This decade was one of enormous challenge for the newly federated nation as it went from coping with reintegrating soldiers back into the community and economy to the commencement of the Great Depression.
Following World War I, technical schools played their part in rehabilitating returned servicemen. In Victoria, the Returned Soldiers Training Scheme was operating via the Repatriation Department and Collingwood Technical School focused on wood-machining for the making of toys, which ironically, prior to the war, were imported from Germany. The returned servicemen undertaking this training had little prior experience in this activity and many were disabled due to physical or mental breakdowns.
Despite misgivings among some educational theorists and bureaucrats about the early streaming of young adolescents into trade specific education, technical education (which had proved to be so popular with students and industry) was now facing new problems brought on by the increased demand.

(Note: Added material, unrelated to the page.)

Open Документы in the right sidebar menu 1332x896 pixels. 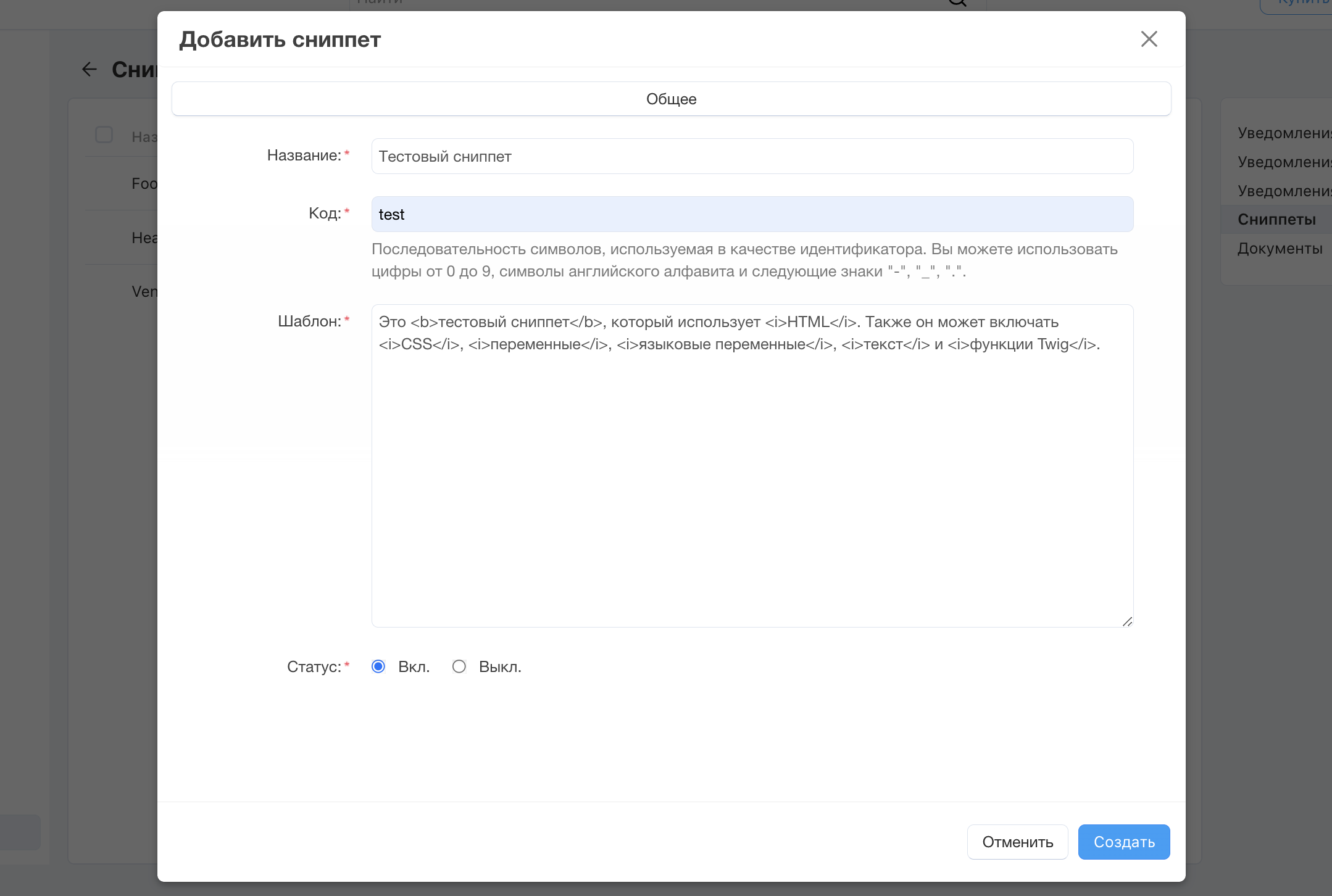(x=1280, y=249)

Around this time Collingwood Technical School was growing and adding more trade classes to its syllabus including cabinet making in 1922 and Joinery in 1923. The suburb of Collingwood was establishing itself as the Victorian hub for the boot and shoe trade and Collingwood Technical School responded to the needs of local boot and shoe makers with training programs for boot and shoe workers. This began a long tradition of working with industry as the School developed alliances with major manufacturers such as The British United Shoe Machinery Company of Australia. NMIT continues the tradition of providing vocational training to meet the needs of industry and the community to this day.
Following the end of the First World War, Collingwood Technical School played an important part in the rehabilitation of returned soldiers many of whom were either physically and/or mentally damaged by their war experience.
Many returned servicemen also had little in the way of vocational skills so training in skills-based occupations was essential to reintegrate them back into the economy.
“Fortunately both the Principal of the School and the Instructor were sympathetic and experienced men,” said Donald Clark (Victorian Minister of Public Instruction) of Collingwood Technical School and the wood machining program it provided for returned servicemen.
“Men who had no previous knowledge of wood-machine tools, after from six to twelve months training, secured positions in woodworking establishments at the highest rate of wages; others have been successfully established in businesses. The most marked advantage of the training has been the regeneration of men, shell-shocked and often partly crippled, who would otherwise have drifted and become dependent on the community for support.” (Donald Clark, ‘Report of the Minister of Public Instruction for 1917-18; Reported in Scott, 1988)
As the suburb of Collingwood became a hub for the boot and shoe trade, Collingwood Technical School became a key player in the industry, providing specialised training and working closely with individual manufacturers.
In 1924, Mr. A. Whybrow, a proprietor of one of the largest firms making boots and shoes in Victoria and a member of the School Council, donated £200 (equivalent to about $6000 today) worth of equipment to the school; he also prepared the first syllabus.
The British United Shoe Machinery Company of Australia (B.U.S.M.) granted machinery to the value of £1000 (about $30,000 today) as well as providing training and technical education. By 1932 B.U.S.M had provided equipment worth up to £4000 (about $130,000) to the school and made possible the expansion of the school’s footwear department. Up until 1943 machinery to the value of £13,000 (about $360,000) had been donated to the school by B.U.S.M., an indication not just of their good-will and support for the footwear industry, but an indication of the importance of this trade in that time.
Classes in clicking, stuff cutting, finishing, making pumps (soft shoes used by men in ballroom dancing) and machine-sewn footwear started in 1924 and numbers peaked just before World War II when 474 students were enrolled in the footwear courses. Some of the boots and shoes were made, and supplied at cost, by Collingwood Technical School to the Children’s Welfare Department.
In the early 1920s land was acquired in Perry and Johnson Streets, Collingwood to expand Collingwood Technical School with a new building occupied by 1924.
Johnson Street campus now occupied 35 to 57 Johnson Street.
1928: The Apprenticeship Act was passed in Victoria, requiring compulsory schooling for ‘proclaimed trades’. At this time Collingwood Technical School offered the following ‘proclaimed trades’:Boot and Shoe classes, Cabinet Making, Carpentry (Handrailing and Staircasing and Joinery); Machine Shop Practice (Heat Treatment Steel, Milling, Gear Cutting, and Grinding, Tool Jig and Gauge Making; Plastering; Plumbing; Wood Machining; Electrical and Radio Fitting; Electric Wiring.
While the concept of a technical school was expanded to include distinct girls' schools and the Catholic school system begun to introduce technical schools, the new educational theorists and bureaucrats who were becoming influential, were not pleased with such early ‘streaming’ of students into trade areas. The idea of blending technical schools into existing high schools was beginning to gather momentum and starting to influence governments.
1929 - by 1929 Collingwood Technical School had 593 secondary and 695 post-secondary enrolments.
In 1928 The Apprenticeship Act was passed in Victoria requiring compulsory schooling for each proclaimed apprenticeship trade.